PROBLEM DESCRIPTION: Copy the material below, from the line containing "Task: Select page 1 in pagination" through the end, with "Instruction" changed to "Goal" and nothing else altered.

* Begin DATA EXCERPTS *

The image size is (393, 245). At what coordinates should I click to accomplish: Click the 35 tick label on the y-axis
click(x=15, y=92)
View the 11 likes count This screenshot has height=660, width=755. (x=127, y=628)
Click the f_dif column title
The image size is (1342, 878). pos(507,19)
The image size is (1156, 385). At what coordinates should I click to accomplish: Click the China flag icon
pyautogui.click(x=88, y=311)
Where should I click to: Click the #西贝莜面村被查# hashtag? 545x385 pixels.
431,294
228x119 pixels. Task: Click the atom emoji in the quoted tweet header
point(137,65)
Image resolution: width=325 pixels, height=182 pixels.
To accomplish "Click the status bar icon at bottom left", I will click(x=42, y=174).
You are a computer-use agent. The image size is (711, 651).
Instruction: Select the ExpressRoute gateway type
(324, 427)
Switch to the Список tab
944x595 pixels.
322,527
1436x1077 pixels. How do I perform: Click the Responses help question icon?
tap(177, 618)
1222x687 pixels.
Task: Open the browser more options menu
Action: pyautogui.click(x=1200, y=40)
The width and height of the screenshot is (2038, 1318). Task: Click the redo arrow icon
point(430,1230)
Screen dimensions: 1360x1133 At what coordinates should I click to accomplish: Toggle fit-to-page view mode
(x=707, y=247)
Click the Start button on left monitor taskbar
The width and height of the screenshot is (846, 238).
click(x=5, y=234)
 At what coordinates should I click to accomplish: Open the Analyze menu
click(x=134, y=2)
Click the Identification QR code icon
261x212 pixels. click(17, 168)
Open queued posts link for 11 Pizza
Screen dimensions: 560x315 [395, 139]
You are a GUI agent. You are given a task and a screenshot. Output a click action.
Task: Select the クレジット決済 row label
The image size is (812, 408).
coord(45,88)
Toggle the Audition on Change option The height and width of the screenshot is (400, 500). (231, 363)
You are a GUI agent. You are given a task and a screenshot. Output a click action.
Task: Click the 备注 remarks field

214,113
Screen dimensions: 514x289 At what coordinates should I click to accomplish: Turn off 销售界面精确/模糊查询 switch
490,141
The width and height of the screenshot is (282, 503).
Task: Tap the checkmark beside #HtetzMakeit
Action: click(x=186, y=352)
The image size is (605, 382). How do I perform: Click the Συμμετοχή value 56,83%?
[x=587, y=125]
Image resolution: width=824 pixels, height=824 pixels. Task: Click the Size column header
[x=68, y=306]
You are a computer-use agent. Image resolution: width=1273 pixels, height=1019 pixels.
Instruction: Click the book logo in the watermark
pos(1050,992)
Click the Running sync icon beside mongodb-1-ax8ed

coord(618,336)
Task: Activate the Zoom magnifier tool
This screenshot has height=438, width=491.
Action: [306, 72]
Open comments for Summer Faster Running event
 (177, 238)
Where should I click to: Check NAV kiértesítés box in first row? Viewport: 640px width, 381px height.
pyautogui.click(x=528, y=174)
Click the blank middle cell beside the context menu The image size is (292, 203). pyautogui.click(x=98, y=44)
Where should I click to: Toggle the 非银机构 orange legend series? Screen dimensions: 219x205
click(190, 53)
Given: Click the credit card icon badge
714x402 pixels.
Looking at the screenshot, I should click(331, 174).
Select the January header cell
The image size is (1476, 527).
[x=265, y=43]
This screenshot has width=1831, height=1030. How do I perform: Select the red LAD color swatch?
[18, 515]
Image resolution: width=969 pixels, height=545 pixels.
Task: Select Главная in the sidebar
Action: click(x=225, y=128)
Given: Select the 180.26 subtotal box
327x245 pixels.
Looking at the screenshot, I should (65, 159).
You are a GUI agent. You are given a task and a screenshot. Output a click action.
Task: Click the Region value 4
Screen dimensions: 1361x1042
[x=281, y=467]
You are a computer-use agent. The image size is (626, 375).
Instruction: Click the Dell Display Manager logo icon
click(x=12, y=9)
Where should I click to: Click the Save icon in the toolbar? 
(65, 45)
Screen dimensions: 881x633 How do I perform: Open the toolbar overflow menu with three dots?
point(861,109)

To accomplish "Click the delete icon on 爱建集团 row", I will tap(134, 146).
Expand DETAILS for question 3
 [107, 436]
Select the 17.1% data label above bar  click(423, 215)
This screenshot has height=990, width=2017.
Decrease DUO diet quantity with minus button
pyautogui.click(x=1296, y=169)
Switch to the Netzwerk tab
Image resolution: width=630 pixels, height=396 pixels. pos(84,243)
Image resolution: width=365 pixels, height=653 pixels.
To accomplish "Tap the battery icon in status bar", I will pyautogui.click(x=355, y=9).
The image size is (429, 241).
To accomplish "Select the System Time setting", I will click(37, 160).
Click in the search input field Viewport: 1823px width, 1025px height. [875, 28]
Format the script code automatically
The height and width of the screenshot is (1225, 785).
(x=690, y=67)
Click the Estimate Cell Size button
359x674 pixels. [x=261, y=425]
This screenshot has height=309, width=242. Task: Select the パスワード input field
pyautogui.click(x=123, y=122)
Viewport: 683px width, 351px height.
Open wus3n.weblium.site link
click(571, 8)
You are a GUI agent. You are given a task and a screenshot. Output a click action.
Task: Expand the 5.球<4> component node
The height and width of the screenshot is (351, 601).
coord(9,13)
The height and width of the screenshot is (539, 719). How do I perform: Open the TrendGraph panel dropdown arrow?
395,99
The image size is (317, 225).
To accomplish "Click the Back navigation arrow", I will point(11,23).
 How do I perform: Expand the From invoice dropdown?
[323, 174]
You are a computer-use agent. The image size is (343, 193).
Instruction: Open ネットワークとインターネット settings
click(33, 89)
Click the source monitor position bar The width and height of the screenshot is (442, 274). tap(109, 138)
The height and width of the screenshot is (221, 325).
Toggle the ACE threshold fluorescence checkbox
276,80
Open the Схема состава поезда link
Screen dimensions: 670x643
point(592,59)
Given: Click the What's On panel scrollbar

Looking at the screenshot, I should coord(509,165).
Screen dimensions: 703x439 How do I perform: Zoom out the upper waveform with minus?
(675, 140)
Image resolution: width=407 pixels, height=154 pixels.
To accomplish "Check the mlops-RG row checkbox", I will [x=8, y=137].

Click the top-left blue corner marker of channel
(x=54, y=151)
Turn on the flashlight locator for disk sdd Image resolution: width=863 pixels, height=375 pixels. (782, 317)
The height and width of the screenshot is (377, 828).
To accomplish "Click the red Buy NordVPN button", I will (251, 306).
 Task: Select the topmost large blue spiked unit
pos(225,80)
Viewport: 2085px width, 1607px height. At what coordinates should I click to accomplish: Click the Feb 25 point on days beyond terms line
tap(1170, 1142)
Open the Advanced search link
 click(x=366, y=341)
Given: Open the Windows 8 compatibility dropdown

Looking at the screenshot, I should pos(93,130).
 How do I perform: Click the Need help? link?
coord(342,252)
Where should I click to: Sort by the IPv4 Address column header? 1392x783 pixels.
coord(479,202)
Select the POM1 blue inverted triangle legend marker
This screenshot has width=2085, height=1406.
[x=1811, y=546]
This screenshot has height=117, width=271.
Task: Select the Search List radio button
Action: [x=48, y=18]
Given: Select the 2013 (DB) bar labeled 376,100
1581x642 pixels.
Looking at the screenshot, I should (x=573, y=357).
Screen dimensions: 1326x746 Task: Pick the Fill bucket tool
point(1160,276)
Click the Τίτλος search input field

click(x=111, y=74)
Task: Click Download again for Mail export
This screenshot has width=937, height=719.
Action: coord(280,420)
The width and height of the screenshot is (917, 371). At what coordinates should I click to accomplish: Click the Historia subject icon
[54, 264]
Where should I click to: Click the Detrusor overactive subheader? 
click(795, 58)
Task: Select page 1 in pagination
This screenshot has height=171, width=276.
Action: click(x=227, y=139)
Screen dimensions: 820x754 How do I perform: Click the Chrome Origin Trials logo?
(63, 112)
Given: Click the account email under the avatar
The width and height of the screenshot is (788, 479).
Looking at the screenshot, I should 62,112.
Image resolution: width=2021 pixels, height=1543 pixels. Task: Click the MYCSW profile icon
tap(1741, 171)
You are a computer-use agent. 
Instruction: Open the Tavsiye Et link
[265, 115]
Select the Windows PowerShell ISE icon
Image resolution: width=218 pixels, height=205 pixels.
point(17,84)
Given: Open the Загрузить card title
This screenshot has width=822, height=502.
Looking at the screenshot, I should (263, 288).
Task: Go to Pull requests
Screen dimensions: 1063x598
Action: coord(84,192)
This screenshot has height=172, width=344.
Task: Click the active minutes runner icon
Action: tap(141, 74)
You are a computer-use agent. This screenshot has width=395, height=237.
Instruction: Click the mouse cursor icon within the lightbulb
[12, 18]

* End DATA EXCERPTS *

FULL SOLUTION:
Task: Select page 1 in pagination
This screenshot has height=171, width=276.
Action: click(x=227, y=139)
Screen dimensions: 820x754 How do I perform: Click the Chrome Origin Trials logo?
(63, 112)
Given: Click the account email under the avatar
The width and height of the screenshot is (788, 479).
Looking at the screenshot, I should 62,112.
Image resolution: width=2021 pixels, height=1543 pixels. Task: Click the MYCSW profile icon
tap(1741, 171)
You are a computer-use agent. 
Goal: Open the Tavsiye Et link
[265, 115]
Select the Windows PowerShell ISE icon
Image resolution: width=218 pixels, height=205 pixels.
point(17,84)
Given: Open the Загрузить card title
This screenshot has width=822, height=502.
Looking at the screenshot, I should (263, 288).
Task: Go to Pull requests
Screen dimensions: 1063x598
Action: coord(84,192)
This screenshot has height=172, width=344.
Task: Click the active minutes runner icon
Action: tap(141, 74)
You are a computer-use agent. This screenshot has width=395, height=237.
Goal: Click the mouse cursor icon within the lightbulb
[12, 18]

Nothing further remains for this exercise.